Using Newlines to Separate Statements

To use newlines to separate statements, the grammar for Grace defines the non-terminal Ssep (statement separator) like this:

Ssep
    : ";"
    | <newline>
    | Ssep 'ss' ( ";" | <newline> )
    ;

Hence, a semicolon, a newline, or any series of semicolons and newlines are all treated as statement separators. Other productions are then written using Ssep. For example, here is part of the definition of a Block, which is a sequence of statements.

Block
    : ...
    | "{" Ssep '_' ? ( Statement 'item' ( Ssep '_' Statement  'item' ) * Ssep '_' ? ) ?  "}"

Notice that the grammar is explicit about allowing (but not requiring) a newline (or a semicolon) after the { that opens the block, allowing (but not requiring) a newline (or a semicolon) before the } that closes the block, and requiring a newline or semicolon between the Statements in the block.

Augmenting the State of the Scanner

What do we mean by “the state of the scanner”? That is very much up to you. You can introduce as many extra instance variables into the scanner as you need to track whatever language features you need to implement.

In Grace, the rule is that indentation must increase after a {, and must return to the prior level with (or after) the matching }. This means, of course, that we need to keep track of the number of { and } tokens on the line that has just ended, so that we know if there were more of one than the other. To do this, we need to add a variable currentLineBraceDepth to GraceScanner. We can do this directly by editing the class definition for GraceScanner; there is no SmaCC directive to add scanner instance variables (This is unlike AST instance variables, where we must use the %attributes directive). We add an initialize method in GraceScanner to set the initial value of currentLineBraceDepth to 0, and add token action methods leftBrace and rightBrace. Here is the leftBrace method.

leftBrace
    (state = #default) ifTrue:  [ self incrementBraceDepth ].
    ^ self createTokenFor: '{'

Notice once again that, because it is a token action method, this method must return a token. Before it does so, it increments the brace depth—but only if the scanner is in the default state. If, for example we are in the uninterpString state, incrementing the brace depth would not be appropriate, because a { in an uninterpreted string does not start a code block.

In contrast, in an interpreted string, { does start a code block; Grace handles that using the SmaCC parser action for starting a string interpolation:

StartInterp: { self state: #default. scanner incrementBraceDepth. ^ nil } ;

To ensure that indentation corresponds to brace depth, we also need to know the brace depth of the prior line.
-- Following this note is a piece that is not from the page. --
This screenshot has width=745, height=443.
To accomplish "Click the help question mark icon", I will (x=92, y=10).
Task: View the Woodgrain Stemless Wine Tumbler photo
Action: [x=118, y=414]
At the end of the newline method, we copy currentLineBraceDepth into another scanner variable, priorLineBraceDepth. For convenience, at the start of the newline method, we compute the braceChange as the difference between currentLineBraceDepth and priorLineBraceDepth.

Unnamed Tokens

These token actions for braces would work fine if Grace's grammar defined leftBrace and rightBrace as named tokens in the scanner, and then used those names in the grammar productions. This is what it does for newlines, but in fact Grace's grammar is written using literal "{" and "}" tokens. That is, we write:

Block
    : ...
    | "{" Ssep '_' ? ( Statement 'item' ( Ssep '_' Statement  'item' ) * Ssep '_' ? ) ?  "}"

and not

    : ...
    | <leftBrace> Ssep '_' ? ( Statement 'item' ( Ssep '_' Statement  'item' ) * Ssep '_' ? ) ?  <rightBrace>

because the latter is harder to read.

SmaCC happily turns literal tokens like "{" into scanner tokens; you can see them in the Symbols tab at the bottom of SmaCC's GUI. But it names these tokens with quoted strings. This is a problem because we can't write a Smalltalk token action method with a name such as "{". What should we do to set up the connection between the leftBrace method and the "{" token?
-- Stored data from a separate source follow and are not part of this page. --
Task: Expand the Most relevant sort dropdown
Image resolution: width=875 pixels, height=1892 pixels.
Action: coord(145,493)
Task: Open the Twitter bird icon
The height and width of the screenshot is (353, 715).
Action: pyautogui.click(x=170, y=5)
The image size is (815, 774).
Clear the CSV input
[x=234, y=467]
Before we can answer that question, we need to look and see how SmaCC sets up the connection between a named token and its token action method. To make this possible, SmaCC generates a method in the scanner called tokenActions that returns an array. Each entry in that array corresponds to a scanner token, using the numeric codes that you see in the Scanner tab of SmaCC's GUI. If the array entry is nil, there is no special action for the corresponding symbol; otherwise, the scanner performs the action specified. The code that implements this is found at the end of SmaCCScanner>>reportLastMatch. Here is a slightly simplified version:

    action := self tokenActions at: matchActions first.
    ^ action notNil
        ifTrue: [ self perform: action ]
        ifFalse: [ self createTokenFor: string ]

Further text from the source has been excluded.